The holiest of holy sites which looked picturesque not so long ago, had turned into post-apocalypse sadness. Lined with heaps of garbage, bubbling cesspools of filth and burning solid waste, Sangam had turned into a scavenging ground. Teaming with men and boys paddling and digging in what were once the shiny ghats for coins and precious offerings. Ganga had shrunk visibly to less than its quarter and with factories upstream running full blast pouring their guts out, everything was back to business as usual. No godmen threatening to go on hunger strike and no prime minister concerned with the river’s water quality.  Discontinuation of fogging of the city with insecticides coupled with widespread garbage and cesspools has fast turned Allahabad into a hot bed for vector breeding. Residents are left to struggle with the sorry state of affairs.

Harvard chose to describe the event as a big fat Indian wedding, but even in weddings people don’t go on their honeymoon before cleaning up the house. Pictures of the unholy aftermath started appearing in media a few day before Akhilesh’s much hyped lecture. Pictures were mailed to organizers at Harvard. People were starting to take notice and ask uncomfortable but real questions. The extended frisking of Azam Khan, senior cabinet ministry of UP and member of Akhilesh’s entourage, at Boston airport (which recently had suffered terror bombing during that annual Boston Marathon), offered the perfect cover-up to boycott the lecture and avoid the pinching ground reality.

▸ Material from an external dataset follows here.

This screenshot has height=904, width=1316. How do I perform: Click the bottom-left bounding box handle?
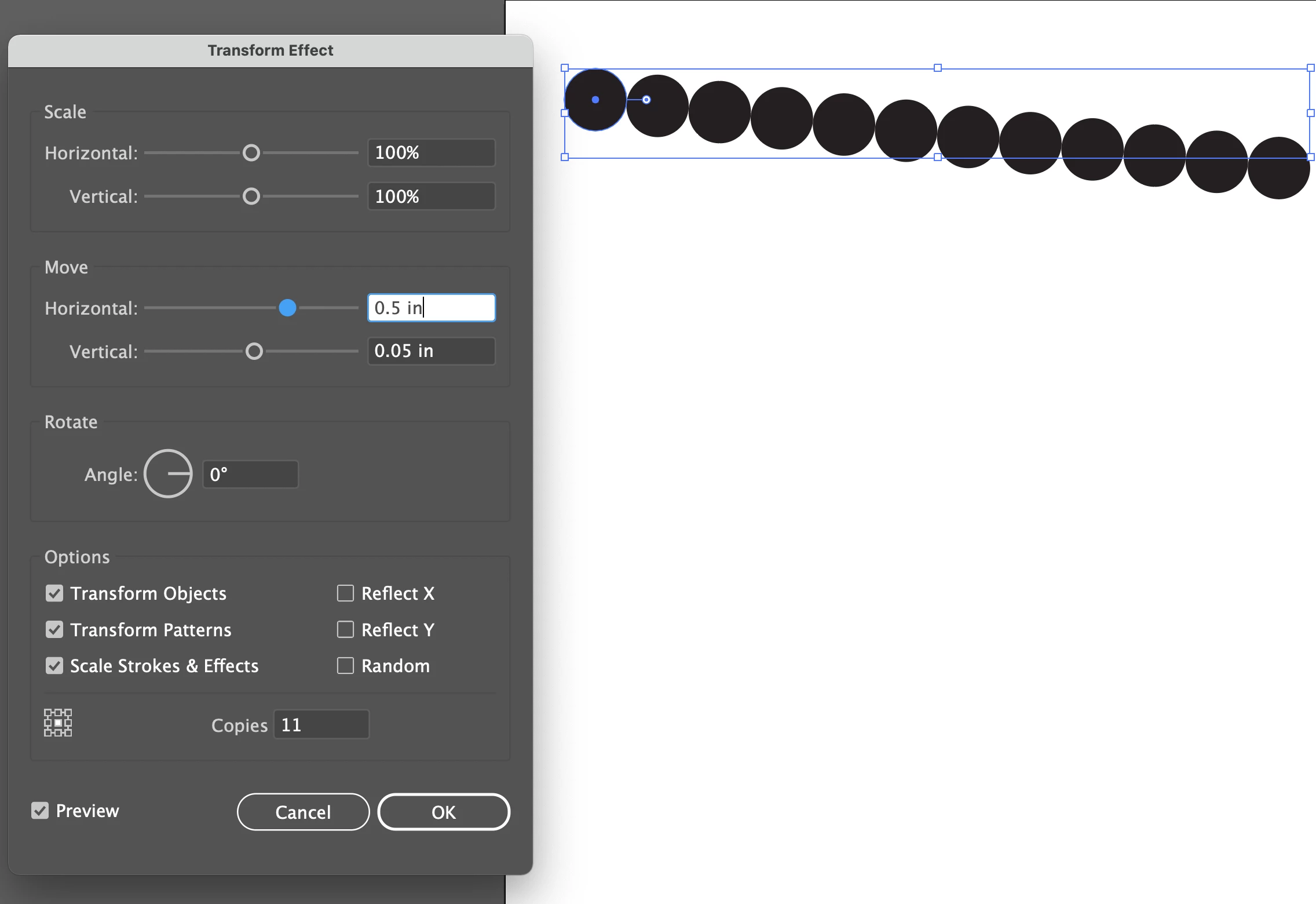point(565,157)
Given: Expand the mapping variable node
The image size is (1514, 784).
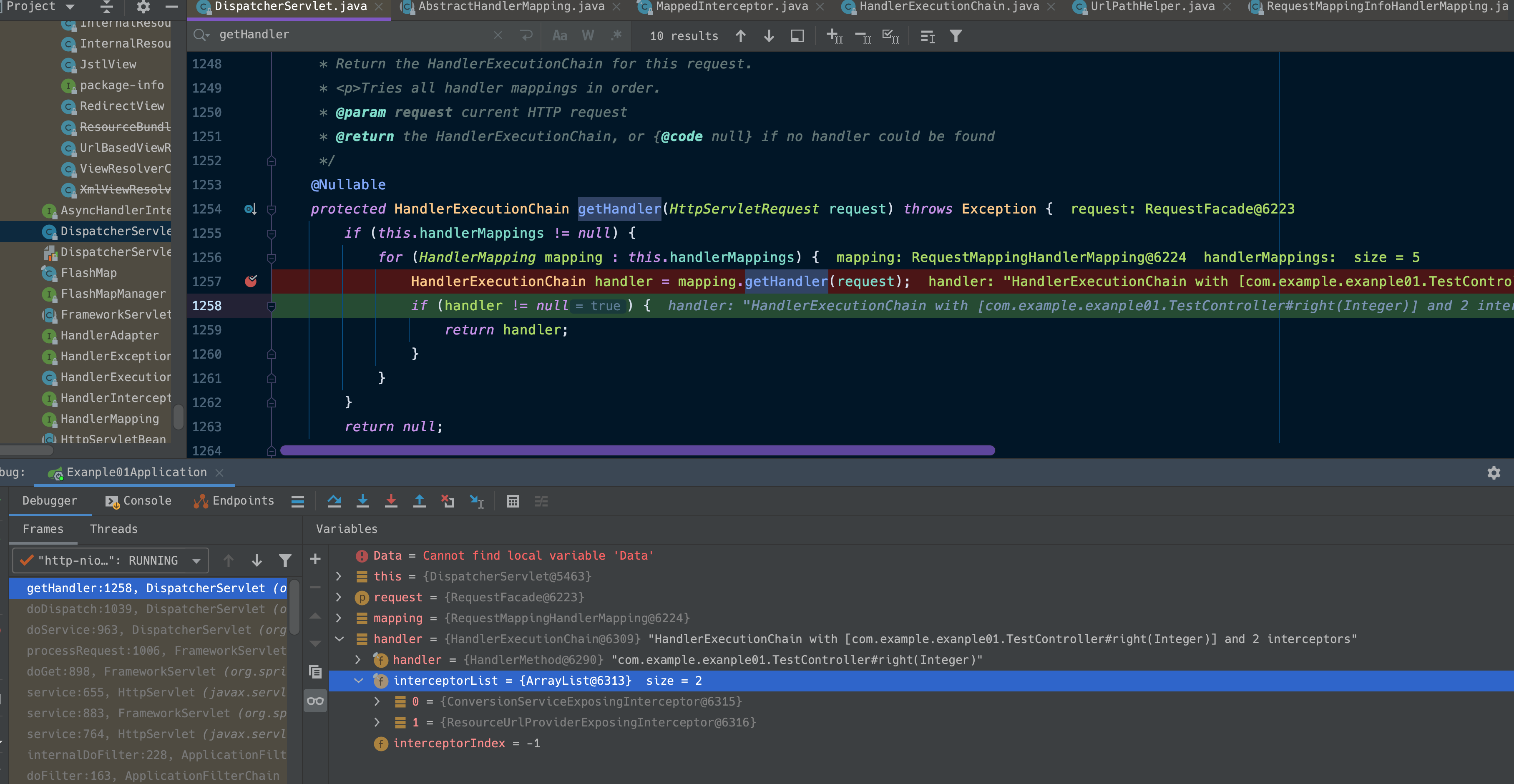Looking at the screenshot, I should click(339, 618).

Jawed Usmani, the chief secretary of UP, who replaced a brooding Akhilesh at the Harvard lecture, has just returned from the US. He made a quick visit to Allahabad and made a quick inspection of Sangam site. Official machinery has been pulled up and an immediate clean-up of the area has been entrusted to the Allahabad Municipal Corporation. Latest news is that 350 sanitation workers are employed for the job. One can just pray that this late but much-needed action doesn’t fall victim to another stroke of amnesia.

On January 11 while packing up to catch my Allahabad bound train to attend the much-hyped inauguration of Maha Kumbh, I described my feelings as one precariously poised between excitement and horror.  It has now been almost two months since the human sea ebbed from Allahabad and my predictions of the Kumbh's aftermath have been proved right. This proposed clean-up can solve some short term problems of health and sanitation. But unless the full ecological consequences of such a mega undertaking are not fully understood and planned for, the karma of Kumbh will keep returning to haunt Allahabad's residents.